Keine oder bedingte Anwendbarkeit
Art. 105

1 Die Bestimmungen über die bedingten und die teilbedingten Strafen (Art. 42 und 43), über die Landesverweisung (Art. 66a–66d) sowie über die Verantwortlichkeit des Unternehmens (Art. 102) sind bei Übertretungen nicht anwendbar.145

2 Versuch und Gehilfenschaft werden nur in den vom Gesetz ausdrücklich bestimmten Fällen bestraft.

3 Freiheitsentziehende Massnahmen (Art. 59–61 und 64), das Tätigkeitsverbot (Art. 67), das Kontakt- und Rayonverbot (Art. 67b) sowie die Veröffentlichung des Urteils (Art. 68) sind nur in den vom Gesetz ausdrücklich bestimmten Fällen zulässig.146

145 Fassung gemäss Ziff. I 1 des BG vom 20. März 2015 (Umsetzung von Art. 121 Abs. 3–6 BV über die Ausschaffung krimineller Ausländerinnen und Ausländer), in Kraft seit 1. Okt. 2016 (AS 2016 2329; BBl 2013 5975).

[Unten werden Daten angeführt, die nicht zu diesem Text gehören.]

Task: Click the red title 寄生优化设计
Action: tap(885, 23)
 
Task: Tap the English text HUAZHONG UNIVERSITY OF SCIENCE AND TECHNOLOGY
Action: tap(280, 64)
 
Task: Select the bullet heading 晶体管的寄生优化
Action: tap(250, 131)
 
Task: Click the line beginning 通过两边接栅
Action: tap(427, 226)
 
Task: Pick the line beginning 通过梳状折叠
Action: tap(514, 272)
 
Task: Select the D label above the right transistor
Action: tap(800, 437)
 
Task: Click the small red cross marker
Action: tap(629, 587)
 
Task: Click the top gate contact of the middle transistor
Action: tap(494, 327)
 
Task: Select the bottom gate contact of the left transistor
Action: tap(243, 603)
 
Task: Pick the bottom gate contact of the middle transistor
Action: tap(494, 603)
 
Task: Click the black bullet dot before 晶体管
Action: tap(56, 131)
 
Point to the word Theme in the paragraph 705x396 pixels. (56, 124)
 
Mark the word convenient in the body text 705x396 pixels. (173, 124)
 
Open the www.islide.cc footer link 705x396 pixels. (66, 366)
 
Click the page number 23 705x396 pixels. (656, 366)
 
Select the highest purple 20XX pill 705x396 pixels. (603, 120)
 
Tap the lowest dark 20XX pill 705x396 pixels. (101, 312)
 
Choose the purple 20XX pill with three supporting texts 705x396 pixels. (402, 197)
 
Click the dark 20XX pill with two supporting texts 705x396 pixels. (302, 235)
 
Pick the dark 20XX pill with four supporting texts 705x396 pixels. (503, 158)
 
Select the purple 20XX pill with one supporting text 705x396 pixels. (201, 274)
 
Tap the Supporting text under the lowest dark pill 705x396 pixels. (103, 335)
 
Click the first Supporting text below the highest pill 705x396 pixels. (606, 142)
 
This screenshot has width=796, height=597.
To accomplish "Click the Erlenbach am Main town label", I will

146 Fassung gemäss Ziff. I 1 des BG vom 13. Dez. 2013 über das Tätigkeitsverbot und das Kontakt- und Rayonverbot, in Kraft seit 1. Jan. 2015 (AS 2014 2055; BBl 2012 8819).

Case law2018-06-20
art. 105 (1) StGB

in

6B 252/2017

Das Bundesgericht untersuchte die Vereinbarkeit von Art. 6 OBG mit der Unschuldsvermutung (Art. 32 Abs. 1 BV, Art. 6 Abs. 2 EMRK) und dem Recht zu schweigen und sich nicht selbst zu belasten (Art. 35 Abs. 1 BV, Art. 6 EMRK). Es bestätigte, dass die Halterhaftung gemäss Art. 6 OBG, welche die Busse dem Fahrzeughalter auferlegt, wenn der Lenker nicht identifiziert werden kann, mit diesen Grundrechten vereinbar ist, sofern der Halter die Möglichkeit hat, den Fahrer zu benennen oder glaubhaft zu machen, dass das Fahrzeug gegen seinen Willen benutzt wurde. Das Gericht wies darauf hin, dass die Regelung im Einklang mit der Rechtsprechung des EGMR steht und keine unverhältnismässige Belastung darstellt. Zudem wurde festgestellt, dass juristische Personen als Fahrzeughalter im Sinne von Art. 6 OBG haftbar gemacht werden können, obwohl sie selbst kein Fahrzeug führen können. Allerdings verletzte das Gericht den Grundsatz der Legalität (Art. 7 EMRK, Art. 1 StGB), da Art. 6 OBG keine ausdrückliche Grundlage für die Strafbarkeit von Unternehmen bei Übertretungen bietet, weshalb die Beschwerdeführerin freizusprechen war.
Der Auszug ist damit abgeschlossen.